[[ Data provided, beginning ]]
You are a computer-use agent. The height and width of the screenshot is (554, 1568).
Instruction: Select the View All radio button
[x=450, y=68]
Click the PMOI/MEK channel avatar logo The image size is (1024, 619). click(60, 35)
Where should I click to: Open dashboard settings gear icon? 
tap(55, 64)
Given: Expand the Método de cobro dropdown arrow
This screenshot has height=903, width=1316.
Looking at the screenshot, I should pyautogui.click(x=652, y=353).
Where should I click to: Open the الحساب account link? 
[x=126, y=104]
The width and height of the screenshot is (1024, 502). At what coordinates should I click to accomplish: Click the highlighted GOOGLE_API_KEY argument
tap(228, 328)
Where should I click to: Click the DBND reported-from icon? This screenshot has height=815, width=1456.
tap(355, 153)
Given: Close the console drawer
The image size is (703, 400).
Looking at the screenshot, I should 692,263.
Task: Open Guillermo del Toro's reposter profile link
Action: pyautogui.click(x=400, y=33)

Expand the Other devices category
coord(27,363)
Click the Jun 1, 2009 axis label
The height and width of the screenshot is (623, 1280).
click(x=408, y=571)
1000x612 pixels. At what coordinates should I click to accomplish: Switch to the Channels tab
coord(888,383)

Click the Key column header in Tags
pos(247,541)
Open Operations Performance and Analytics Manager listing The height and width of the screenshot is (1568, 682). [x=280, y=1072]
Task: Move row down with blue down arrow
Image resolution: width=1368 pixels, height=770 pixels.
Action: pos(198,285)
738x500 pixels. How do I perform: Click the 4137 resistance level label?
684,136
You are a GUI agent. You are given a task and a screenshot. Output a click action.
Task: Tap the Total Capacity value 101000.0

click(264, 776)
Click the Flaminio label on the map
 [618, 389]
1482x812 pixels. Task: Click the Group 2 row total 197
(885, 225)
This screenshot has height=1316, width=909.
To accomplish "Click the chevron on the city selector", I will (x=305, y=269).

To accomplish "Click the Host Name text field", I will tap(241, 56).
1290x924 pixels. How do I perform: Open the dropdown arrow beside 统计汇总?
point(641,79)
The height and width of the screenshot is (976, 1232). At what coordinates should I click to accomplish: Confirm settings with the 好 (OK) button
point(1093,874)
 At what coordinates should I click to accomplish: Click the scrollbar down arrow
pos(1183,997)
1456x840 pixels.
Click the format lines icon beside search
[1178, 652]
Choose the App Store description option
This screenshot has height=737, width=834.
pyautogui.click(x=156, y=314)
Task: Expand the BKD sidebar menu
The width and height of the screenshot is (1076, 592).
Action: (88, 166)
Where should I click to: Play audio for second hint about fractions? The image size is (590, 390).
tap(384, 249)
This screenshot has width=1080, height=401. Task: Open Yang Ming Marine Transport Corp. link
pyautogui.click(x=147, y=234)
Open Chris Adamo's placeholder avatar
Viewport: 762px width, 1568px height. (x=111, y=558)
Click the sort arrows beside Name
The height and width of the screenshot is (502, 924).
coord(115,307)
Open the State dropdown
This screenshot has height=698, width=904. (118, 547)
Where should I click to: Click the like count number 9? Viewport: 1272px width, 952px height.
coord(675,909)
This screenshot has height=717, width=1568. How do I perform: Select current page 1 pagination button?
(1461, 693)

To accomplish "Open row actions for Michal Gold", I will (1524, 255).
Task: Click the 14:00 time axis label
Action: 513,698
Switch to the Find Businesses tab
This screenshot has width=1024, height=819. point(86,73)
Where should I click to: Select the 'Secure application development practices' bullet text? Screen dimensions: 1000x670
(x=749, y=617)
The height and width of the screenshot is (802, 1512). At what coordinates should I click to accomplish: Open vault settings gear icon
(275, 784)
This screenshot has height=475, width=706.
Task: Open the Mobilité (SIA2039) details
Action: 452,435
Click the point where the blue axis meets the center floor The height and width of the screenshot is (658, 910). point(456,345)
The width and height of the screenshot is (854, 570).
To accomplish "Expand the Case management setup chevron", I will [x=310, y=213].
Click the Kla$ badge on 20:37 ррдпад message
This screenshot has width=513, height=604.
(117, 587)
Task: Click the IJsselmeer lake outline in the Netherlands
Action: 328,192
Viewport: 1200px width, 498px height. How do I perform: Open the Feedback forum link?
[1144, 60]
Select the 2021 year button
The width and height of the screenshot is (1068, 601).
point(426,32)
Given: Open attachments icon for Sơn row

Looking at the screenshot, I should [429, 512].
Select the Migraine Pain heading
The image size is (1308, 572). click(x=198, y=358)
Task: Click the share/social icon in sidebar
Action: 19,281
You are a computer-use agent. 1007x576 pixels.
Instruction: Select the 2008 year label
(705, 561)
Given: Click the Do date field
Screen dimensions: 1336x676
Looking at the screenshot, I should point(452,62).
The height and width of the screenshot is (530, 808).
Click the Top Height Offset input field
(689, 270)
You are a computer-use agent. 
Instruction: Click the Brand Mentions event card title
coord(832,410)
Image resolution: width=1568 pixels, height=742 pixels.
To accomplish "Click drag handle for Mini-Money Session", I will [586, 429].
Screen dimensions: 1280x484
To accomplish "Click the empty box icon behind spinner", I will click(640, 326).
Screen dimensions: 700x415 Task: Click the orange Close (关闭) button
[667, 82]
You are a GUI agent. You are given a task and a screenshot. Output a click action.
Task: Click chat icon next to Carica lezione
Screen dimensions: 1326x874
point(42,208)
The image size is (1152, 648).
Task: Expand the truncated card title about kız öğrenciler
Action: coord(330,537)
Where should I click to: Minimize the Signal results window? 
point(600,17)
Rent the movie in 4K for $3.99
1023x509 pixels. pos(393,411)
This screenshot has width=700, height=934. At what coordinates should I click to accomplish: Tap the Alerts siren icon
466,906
[[ Data provided, end ]]
- How to complete this task
Find how many lines in the material above hold the word "blue", then reply with only that figure.

- Finished task
2